**Your task**
Update the stretch from the start of the items through the line containing "Viewport: 1445px width, 840px" by replacing "Where should I click to" with "Where do I click to", leaving everything else unchanged, and give back only those lines.

**Supplied material**
################

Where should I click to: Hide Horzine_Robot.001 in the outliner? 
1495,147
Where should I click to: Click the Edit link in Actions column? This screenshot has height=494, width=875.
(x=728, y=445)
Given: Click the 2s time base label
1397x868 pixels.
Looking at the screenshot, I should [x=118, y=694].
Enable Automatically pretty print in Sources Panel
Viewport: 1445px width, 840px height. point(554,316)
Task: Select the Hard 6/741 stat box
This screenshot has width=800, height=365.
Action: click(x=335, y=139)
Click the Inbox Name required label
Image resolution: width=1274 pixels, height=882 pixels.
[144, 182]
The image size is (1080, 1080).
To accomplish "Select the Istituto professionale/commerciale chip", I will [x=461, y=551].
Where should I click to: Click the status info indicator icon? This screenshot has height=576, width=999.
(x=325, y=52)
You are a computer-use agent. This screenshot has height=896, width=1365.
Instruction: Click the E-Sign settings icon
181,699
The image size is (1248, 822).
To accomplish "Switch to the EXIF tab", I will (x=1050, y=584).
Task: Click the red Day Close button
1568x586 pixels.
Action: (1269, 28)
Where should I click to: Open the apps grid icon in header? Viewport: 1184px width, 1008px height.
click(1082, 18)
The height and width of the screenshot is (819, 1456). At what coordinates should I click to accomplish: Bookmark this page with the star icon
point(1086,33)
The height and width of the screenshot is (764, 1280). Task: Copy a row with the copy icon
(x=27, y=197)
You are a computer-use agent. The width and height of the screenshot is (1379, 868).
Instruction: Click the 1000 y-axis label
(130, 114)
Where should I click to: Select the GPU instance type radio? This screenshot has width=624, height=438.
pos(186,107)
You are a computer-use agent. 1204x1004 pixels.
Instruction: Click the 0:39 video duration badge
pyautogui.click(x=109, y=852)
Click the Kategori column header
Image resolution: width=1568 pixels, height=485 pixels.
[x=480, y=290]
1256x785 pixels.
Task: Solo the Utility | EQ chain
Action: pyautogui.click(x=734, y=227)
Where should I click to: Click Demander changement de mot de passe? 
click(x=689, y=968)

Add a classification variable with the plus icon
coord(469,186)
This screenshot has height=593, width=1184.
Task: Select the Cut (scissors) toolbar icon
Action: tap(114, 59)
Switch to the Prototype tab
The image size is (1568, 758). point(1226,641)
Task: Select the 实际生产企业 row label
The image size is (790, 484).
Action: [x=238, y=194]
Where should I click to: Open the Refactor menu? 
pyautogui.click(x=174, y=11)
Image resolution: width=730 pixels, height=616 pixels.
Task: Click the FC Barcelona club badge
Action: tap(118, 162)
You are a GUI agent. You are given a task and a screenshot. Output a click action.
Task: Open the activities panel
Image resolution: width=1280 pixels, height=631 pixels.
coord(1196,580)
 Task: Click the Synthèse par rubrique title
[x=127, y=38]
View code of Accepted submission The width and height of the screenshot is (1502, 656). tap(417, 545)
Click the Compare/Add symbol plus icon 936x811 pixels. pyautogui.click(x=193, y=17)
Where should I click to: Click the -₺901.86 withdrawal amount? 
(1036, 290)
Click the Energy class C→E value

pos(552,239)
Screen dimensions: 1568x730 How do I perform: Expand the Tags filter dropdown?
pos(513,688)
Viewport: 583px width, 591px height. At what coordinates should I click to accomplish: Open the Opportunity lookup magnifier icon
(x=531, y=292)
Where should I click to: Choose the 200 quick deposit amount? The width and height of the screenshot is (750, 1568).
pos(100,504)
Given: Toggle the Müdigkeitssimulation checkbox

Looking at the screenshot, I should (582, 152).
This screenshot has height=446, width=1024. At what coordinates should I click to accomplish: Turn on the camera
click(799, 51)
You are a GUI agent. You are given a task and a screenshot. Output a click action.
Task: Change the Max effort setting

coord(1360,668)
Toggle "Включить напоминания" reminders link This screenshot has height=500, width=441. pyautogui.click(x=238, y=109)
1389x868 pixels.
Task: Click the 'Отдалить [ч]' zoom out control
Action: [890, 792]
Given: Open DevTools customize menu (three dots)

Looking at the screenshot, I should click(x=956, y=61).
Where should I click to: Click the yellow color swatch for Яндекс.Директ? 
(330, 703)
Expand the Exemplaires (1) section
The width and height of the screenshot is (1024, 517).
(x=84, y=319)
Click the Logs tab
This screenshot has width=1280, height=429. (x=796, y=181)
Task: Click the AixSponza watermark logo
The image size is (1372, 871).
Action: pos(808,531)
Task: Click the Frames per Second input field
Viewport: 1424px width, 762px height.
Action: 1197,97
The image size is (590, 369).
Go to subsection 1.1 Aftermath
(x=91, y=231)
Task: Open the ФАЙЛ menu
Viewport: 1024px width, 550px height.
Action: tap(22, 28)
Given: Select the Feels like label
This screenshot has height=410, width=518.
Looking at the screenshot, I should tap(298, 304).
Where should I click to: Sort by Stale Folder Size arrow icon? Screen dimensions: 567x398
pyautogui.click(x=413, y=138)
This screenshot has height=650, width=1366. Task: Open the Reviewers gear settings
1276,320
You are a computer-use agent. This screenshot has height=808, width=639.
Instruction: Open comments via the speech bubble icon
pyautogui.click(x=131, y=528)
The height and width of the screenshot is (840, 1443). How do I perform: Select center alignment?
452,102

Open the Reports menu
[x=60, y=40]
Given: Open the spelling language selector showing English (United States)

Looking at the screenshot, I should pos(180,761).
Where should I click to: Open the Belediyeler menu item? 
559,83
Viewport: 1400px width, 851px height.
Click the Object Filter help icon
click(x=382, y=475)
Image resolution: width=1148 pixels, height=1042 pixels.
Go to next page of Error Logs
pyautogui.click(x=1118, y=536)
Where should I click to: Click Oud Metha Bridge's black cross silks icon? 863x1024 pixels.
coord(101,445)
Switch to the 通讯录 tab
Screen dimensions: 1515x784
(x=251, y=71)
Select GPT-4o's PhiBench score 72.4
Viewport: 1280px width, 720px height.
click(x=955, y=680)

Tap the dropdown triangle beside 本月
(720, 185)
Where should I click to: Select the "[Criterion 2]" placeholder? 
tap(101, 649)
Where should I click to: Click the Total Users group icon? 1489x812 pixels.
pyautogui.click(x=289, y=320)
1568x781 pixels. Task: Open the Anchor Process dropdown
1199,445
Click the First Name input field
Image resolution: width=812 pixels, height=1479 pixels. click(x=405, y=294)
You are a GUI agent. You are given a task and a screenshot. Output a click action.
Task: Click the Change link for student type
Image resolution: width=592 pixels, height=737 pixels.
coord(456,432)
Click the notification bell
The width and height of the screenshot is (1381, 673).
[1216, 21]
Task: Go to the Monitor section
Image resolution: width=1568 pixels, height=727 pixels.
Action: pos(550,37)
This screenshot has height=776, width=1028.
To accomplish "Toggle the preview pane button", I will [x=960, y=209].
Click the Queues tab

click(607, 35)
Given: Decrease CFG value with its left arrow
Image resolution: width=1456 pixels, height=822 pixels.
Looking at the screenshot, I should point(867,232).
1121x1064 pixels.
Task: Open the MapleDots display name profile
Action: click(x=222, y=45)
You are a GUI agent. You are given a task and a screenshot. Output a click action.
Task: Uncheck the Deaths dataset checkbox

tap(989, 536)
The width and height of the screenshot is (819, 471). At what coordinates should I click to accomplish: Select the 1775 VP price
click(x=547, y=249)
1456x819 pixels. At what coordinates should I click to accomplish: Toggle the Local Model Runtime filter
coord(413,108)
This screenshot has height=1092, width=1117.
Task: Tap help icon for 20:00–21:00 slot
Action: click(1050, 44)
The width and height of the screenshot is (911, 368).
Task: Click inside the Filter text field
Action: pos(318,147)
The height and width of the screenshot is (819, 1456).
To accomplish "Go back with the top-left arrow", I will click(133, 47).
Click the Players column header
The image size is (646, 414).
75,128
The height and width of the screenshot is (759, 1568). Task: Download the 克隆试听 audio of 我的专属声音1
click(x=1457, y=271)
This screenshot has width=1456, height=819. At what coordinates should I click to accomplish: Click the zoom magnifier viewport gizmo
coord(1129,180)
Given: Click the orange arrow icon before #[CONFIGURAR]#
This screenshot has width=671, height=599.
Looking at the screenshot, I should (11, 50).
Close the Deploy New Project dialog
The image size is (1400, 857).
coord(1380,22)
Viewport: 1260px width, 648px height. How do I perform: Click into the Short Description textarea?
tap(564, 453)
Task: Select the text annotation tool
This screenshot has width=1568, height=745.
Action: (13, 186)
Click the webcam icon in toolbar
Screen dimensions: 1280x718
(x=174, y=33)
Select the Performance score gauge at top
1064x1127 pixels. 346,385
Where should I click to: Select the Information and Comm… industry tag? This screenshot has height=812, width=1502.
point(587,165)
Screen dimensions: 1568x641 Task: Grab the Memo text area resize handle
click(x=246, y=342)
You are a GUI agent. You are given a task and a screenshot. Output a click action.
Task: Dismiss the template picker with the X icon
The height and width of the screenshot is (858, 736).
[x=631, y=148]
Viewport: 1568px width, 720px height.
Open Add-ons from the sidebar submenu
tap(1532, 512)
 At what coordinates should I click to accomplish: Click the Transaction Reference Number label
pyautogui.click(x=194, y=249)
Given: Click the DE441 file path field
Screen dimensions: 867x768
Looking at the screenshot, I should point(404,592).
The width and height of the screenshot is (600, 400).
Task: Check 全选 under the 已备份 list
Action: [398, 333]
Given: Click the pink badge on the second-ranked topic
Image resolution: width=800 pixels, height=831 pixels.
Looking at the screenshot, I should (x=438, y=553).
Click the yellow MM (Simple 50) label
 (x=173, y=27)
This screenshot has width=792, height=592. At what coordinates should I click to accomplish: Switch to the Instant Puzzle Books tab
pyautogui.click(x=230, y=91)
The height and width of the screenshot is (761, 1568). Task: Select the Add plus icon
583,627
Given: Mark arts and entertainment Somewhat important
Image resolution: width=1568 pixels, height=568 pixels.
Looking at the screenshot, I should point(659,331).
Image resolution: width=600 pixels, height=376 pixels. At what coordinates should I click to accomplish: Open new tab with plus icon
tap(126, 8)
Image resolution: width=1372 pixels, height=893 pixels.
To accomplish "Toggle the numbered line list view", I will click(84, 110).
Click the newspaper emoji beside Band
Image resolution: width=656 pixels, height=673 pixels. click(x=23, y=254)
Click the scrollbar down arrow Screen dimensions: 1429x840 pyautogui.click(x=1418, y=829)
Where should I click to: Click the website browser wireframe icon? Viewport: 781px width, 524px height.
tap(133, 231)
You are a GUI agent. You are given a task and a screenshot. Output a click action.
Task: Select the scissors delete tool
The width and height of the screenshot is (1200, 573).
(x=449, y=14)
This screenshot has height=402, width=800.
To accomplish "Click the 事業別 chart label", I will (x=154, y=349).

################

**Exercise answer**
Where do I click to: Hide Horzine_Robot.001 in the outliner? 
1495,147
Where do I click to: Click the Edit link in Actions column? This screenshot has height=494, width=875.
(x=728, y=445)
Given: Click the 2s time base label
1397x868 pixels.
Looking at the screenshot, I should [x=118, y=694].
Enable Automatically pretty print in Sources Panel
Viewport: 1445px width, 840px height. point(554,316)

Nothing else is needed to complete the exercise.